TEXT FOR ANALYSIS:
┏━━

Cards sent to Veterans waiting more than 30 days for care


Washington, DC – The Department of Veterans Affairs (VA) today announced that it began mailing Veterans Choice Cards on November 17 to Veterans currently waiting more than 30-days from their preferred date or the date that is medically determined by their physician for an appointment at a VA facility.


 “VA continues to focus on implementation of this new temporary benefit so that Veterans receive the timely quality care they need in a way that reduces confusion and inefficiencies,” said Secretary Robert A. McDonald, who penned an open letter to Veterans announcing the implementation of the Choice Card program.


The Choice Program is a new, temporary benefit that allows some Veterans to receive health care in their communities rather than waiting for a VA appointment or traveling to a VA facility. The first round of cards along with a letter explaining the program was issued on November 5 to Veterans who are eligible based on their place of residence. VA is now engaging in the next phase of its rollout –eligibility explanation letters are being sent to Veterans waiting more than 30 days from their preferred date to be seen or considered medically necessary by their physician.

┗━━

Stored items:
┏━━

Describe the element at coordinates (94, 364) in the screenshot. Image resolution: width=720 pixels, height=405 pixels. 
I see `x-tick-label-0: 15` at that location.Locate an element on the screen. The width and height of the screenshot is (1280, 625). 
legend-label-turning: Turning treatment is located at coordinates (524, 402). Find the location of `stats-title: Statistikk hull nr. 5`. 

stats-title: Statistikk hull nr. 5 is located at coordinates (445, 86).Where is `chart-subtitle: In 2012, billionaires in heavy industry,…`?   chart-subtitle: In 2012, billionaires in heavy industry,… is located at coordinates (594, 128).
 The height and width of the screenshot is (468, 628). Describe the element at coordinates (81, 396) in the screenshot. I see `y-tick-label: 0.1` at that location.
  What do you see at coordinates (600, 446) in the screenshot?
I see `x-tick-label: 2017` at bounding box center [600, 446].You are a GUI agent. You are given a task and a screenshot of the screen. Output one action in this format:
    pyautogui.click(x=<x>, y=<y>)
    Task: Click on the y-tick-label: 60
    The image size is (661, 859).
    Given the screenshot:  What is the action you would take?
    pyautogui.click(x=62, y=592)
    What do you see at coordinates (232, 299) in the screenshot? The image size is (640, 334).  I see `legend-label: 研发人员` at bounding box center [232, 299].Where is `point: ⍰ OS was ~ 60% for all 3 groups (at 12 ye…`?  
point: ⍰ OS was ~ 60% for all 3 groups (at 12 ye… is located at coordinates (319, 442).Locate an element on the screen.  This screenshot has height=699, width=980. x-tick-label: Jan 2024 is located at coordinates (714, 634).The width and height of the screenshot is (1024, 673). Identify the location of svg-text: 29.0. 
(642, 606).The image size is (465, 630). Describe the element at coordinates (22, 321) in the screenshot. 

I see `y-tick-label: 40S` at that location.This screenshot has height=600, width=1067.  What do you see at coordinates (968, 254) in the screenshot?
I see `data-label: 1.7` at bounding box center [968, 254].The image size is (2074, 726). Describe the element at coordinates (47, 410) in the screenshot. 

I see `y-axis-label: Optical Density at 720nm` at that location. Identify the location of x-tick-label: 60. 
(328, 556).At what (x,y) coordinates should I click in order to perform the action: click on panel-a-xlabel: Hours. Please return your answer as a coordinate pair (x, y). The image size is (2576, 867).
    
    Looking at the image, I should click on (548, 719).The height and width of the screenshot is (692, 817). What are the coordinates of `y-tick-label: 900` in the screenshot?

┗━━

TASK STATEMENT: Summarize the announcement about Veterans Choice Cards in two sentences. The stored items have no connection to the announcement about Veterans Choice Cards.

SOLUTION TO THIS TASK: The Department of Veterans Affairs announced that on November 17 it began mailing Veterans Choice Cards to Veterans waiting more than 30 days for an appointment at a VA facility, counted from their preferred date or the date their physician medically determined. The Choice Program is a new, temporary benefit that lets some Veterans receive health care in their communities rather than waiting for a VA appointment or traveling to a VA facility, and the first round of cards went out on November 5 to Veterans eligible based on their place of residence.